Krahe, en cambio, nunca tuvo ese problema, sencillamente porque nunca tuvo ese mito que defender. No vivió de la pose contestataria; vivió, y murió, de la ironía honesta, esa que no necesita reafirmarse cada vez que cambia el escenario. Es la misma honestidad que le permitió, a través de la risa, decir verdades que otros maquillaban con la épica del compromiso. Porque pese al paso del tiempo, y a una discografía extensa y compilada, Krahe, incluso después de muerto, todavía tenía muchas cosas que decir y que cantar; mientras que algunos de sus contemporáneos, los más mediáticos, llevan años repitiendo el mismo gesto de rebeldía ya sin nada nuevo que oponerle al poder, salvo la nostalgia de haberlo hecho alguna vez.

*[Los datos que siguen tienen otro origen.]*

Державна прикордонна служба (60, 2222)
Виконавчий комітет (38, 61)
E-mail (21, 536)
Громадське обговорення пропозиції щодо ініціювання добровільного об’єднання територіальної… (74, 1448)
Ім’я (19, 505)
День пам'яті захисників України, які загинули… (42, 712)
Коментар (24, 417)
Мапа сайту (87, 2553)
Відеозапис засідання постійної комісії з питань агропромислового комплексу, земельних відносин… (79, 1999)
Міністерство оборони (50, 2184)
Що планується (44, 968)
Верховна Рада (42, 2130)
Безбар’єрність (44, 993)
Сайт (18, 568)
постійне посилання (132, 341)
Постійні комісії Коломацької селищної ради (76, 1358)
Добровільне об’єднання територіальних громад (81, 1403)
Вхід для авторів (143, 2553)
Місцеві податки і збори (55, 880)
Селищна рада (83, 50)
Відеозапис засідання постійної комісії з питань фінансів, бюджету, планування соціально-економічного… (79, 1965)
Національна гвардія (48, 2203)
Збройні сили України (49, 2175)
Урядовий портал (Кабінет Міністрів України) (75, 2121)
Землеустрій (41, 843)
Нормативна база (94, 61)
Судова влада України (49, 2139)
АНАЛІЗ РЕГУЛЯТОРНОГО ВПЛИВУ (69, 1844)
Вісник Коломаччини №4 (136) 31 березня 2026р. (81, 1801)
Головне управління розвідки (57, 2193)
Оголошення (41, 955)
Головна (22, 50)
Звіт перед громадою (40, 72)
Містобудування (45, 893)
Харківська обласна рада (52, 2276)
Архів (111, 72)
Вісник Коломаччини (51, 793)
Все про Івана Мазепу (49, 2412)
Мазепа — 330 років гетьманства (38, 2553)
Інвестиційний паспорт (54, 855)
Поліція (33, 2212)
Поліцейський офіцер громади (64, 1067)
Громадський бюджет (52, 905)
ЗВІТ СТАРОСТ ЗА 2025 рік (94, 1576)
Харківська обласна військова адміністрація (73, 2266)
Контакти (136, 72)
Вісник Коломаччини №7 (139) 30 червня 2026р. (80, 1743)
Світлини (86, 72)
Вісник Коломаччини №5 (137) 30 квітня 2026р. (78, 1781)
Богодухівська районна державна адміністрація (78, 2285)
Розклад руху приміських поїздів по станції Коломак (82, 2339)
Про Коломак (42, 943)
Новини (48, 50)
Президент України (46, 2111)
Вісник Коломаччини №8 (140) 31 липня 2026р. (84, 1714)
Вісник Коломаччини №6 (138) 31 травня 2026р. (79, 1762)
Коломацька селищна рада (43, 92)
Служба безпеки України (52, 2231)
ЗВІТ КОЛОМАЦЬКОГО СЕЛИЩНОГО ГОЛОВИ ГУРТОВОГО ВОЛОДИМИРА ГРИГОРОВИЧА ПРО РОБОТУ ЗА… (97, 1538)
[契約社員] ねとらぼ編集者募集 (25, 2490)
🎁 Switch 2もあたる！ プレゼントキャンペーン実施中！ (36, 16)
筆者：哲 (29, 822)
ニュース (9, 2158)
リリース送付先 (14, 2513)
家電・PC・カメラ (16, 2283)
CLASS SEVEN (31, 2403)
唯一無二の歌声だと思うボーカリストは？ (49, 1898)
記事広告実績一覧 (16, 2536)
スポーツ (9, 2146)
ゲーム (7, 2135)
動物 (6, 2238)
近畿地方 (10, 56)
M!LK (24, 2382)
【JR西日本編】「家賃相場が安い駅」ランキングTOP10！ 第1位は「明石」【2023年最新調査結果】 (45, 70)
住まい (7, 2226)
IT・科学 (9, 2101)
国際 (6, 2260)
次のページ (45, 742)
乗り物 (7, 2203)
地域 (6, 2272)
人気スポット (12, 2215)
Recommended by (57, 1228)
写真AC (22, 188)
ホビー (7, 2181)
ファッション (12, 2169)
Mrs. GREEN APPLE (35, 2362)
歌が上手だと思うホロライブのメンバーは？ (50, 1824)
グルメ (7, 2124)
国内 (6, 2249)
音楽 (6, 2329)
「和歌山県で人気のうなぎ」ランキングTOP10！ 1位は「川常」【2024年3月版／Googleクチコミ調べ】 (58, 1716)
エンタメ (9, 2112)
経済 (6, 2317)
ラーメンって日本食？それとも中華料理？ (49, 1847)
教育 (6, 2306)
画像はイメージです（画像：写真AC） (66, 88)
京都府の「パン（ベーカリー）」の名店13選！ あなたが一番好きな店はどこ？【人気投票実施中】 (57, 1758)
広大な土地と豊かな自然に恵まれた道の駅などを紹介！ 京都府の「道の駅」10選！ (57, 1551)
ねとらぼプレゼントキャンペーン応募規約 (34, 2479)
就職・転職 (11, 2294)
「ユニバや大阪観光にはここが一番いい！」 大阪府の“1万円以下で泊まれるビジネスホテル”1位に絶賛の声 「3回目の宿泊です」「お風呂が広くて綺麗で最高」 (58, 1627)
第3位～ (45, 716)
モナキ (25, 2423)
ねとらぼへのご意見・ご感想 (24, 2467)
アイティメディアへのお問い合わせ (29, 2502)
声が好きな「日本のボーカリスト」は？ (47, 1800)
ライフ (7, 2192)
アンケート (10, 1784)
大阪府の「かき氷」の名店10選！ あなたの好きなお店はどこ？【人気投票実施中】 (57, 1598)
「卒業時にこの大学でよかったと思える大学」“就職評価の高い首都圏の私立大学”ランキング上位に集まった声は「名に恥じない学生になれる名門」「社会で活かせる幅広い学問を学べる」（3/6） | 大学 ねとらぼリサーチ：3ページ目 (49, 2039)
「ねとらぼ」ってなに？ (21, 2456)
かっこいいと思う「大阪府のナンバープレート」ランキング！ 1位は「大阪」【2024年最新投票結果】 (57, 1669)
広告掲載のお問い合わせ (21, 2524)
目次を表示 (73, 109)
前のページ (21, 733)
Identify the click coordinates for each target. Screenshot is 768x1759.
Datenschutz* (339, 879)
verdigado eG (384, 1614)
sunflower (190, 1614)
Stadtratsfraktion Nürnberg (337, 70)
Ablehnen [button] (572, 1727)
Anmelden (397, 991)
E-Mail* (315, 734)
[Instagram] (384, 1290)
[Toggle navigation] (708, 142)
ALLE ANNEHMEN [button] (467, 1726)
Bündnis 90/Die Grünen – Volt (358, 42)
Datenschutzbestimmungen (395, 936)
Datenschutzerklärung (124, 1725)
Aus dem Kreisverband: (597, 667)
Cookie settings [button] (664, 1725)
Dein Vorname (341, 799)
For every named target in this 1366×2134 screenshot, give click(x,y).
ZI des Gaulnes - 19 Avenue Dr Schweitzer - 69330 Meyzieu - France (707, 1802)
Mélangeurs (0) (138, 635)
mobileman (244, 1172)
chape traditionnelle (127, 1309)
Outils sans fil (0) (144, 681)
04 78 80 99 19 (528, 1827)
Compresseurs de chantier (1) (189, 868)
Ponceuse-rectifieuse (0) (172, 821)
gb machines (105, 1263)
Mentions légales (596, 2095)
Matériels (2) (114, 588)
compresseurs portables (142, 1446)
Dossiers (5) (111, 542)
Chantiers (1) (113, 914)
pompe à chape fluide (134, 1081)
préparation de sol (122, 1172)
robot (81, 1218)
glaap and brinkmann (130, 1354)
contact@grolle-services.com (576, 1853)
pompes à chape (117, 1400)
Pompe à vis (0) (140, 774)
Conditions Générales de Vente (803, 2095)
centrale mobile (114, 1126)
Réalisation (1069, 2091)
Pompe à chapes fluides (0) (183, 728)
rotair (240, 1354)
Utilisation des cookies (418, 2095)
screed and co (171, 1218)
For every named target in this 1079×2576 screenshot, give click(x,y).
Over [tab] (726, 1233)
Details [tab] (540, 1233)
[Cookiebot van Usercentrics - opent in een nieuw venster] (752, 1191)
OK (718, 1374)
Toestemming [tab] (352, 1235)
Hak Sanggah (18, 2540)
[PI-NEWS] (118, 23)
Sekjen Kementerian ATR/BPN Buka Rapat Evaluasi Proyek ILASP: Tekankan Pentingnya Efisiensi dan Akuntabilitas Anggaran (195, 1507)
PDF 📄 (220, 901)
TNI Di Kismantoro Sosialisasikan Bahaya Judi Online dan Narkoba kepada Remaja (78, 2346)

Incluso en estos tiempos en los que todas las estatuas parecen caerse de su pedestal, la figura de Krahe emerge, años después de su desaparición, como un ejemplo de libertad y de independencia; me atrevería a decir que como lo mejor de una España que aún está por construir, aunque a ratos siga atrancada en el lodazal de lo casposo. Y conviene subrayarlo: Krahe no necesita pedestal ni estatua, porque nunca buscó ninguno. Esa es, quizá, la diferencia esencial con quienes sí lo buscaron y, al encontrarlo, dejaron de ser quienes decían ser. En definitiva, Krahe se fue siendo consciente de que el tiempo y los espejos habían terminado claudicando ante su razón. Bastante desapegado de los ritos electorales burgueses desde que el PSOE lo mutilara de por vida por sus críticas lacerantes a las imposturas de Felipe González y sus adláteres, la brillantez intelectual y humana que rezuman sus canciones nos seguirá permitiendo, al margen de la mediocridad de los recitales in memoriam, disfrutar de su legado con la cómplice, socarrona y enigmática sonrisa de Krahe. Esa sonrisa, a diferencia de tantas otras de su generación, nunca tuvo que fingirse.